Written and directed by Wes Anderson
Like most auteur directors, Wes Anderson has a passionate fanbase, and one which has very good reason to be passionate about his films. They’re often astounding, unique works of art. For me, Anderson’s work is much more hit or miss. I find his work at his most wonderful when instilled with a sense of humanity and emotional sympathy for its characters (see Rushmore and The Royal Tenenbaums). The singular visual style, the manner in which Anderson characters talk are all very specific to his films, and these are often the off-putting elements to films of his I end up well below the majority on (see The Grand Budapest Hotel). With Isle of Dogs, Anderson returns to the animation style known as stop-motion, which he utilized for his acclaimed film Fantastic Mr. Fox, and the result leaves me a little undecided.
Anderson sets the scene with a prologue, wherein it is explained that in the Japanese city of Megasaki, authoritarian Mayor Kobayashi has created an outcast colony on Trash Island for all dogs, blaming the Canine Flu as the need for such a decree. Kobayashi’s plans begin to unravel, however, when his nephew Atari flies to the island in search of his dog Spots. In doing so, he encounters a pack of alpha dogs who help him search for Spots. Atari’s brash decision to go to the island of infected dogs out of love for his dog inspires a group of pro-dog activists, among them Tracy, an American foreign exchange student with a great distaste for Kobayashi and his policies as well as a tremendous crush on Atari himself. Atari and the alpha dogs rush to find Spots before Kobayashi can enact the next layer of his sinister plan.
Anderson’s strengths are strengths for a reason, and it is rare that they aren’t on full display in any one of his movies. Isle of Dogs is no different, as the film is a visual delight from start to finish. The unique method of stop motion animation seems to align perfectly with the visual vocabulary of Anderson, allowing him to instill both interesting composition and beautiful production design into his narrative. A strong Andersonian trait and one which I look forward to in each of his films. In crafting this film the way he does, Anderson also affords himself the chance to display his knack for humor, both in visual ways and within the screenplay itself. The stop motion here again lends itself to the style of verbal humor Anderson likes to employ, allowing it to come through animals and animated humans as opposed living breathing people who would never talk like that. It makes his quirk that much more believable and enjoyable.
The stop motion also allows Anderson to cast an impressive vocal ensemble, whose performances only stand to enhance the experience of the film. Edward Norton, Jeff Goldblum, and particularly Bryan Cranston all stand out in the film. Of course, one of the major backlashes which already exists for the film is the cultural appropriation. Is Anderson simply making this story take place in Japan because he wants to use the culture to make his film cooler, more unique? Is he using the Japanese setting in some degrading way as to offend? Those answer are above my pay grade if you ask me, and it’s not exactly my place to posit the answers as a white man from middle America. What do I know? I will say that I saw the use of Japanese culture in Isle of Dogs to be used in a reverential manner, celebrating the various cultural differences from the likely target audience (America) and the place in which the film takes place (Japan), even if the way Anderson decides to use language is a little frustrating and I’m not quite sure why he did it the way he did (using interpreters and leaving some Japanese dialogue untranslated).

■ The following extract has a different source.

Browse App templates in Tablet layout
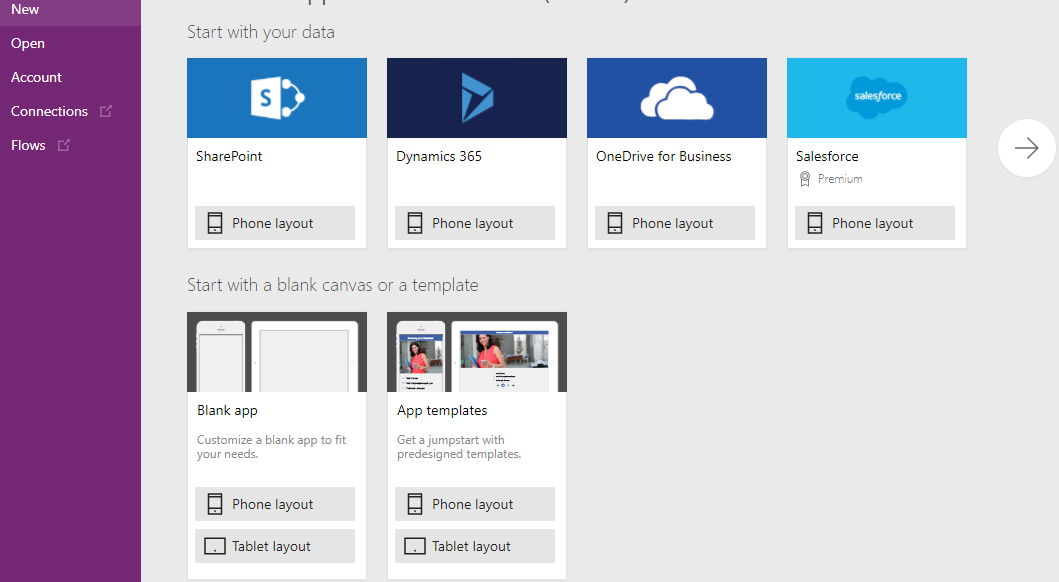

I could spend a great deal talking about this point, but there are writers much better and much more qualified than I to speak to that, so I will leave it to them. What I did find about the narrative, since it feels like I haven’t had the chance yet to really discuss the story yet at all, is that it is a bit of a mixed bag. The quest aspect of the film, along with the humor, make it an enjoyable ride. The characterization of the principle dogs is fantastic work and prime example of Anderson at his very best. Upon reflection, the story might reveal a deeper emotional basis that what I felt in my theater seat too. In a way, it seems as though the dogs can be representative of any number of marginalized people, such as Japanese-Americans sent to internment camps during World War II, or Jews sent to concentration camps during the same time frame. I also felt like the film felt a bit like a western, though it doesn’t quite align with the standard narratives found within that genre, the dogs could also be representative of Native Americans sent to live on reservations, which were often the worst bits of land left over from their tribal territories pillaged by the American government. It’s fascinating the consider the politics of the film for these reasons.
Isle of Dogs is certainly a great technical achievement, enhanced by its Taiko drum score and flawless use of stop motion. It even has narrative ambition. It’s funny, it’s charming at times, it’s a good movie. I’m just not quite sure it’s a great one when all is said and done. I didn’t get the same enjoyment from it as I did, say, Rushmore or The Royal Tenenbaums. I was able to appreciate the character’s stories from a distance, without ever feeling completely invested in them throughout, as I was with those other two films. Isle of Dogs just didn’t quite “click” for me, though it is a beautiful film to behold. Perhaps subsequent viewings would iron out my opinion of the film, one way or the other.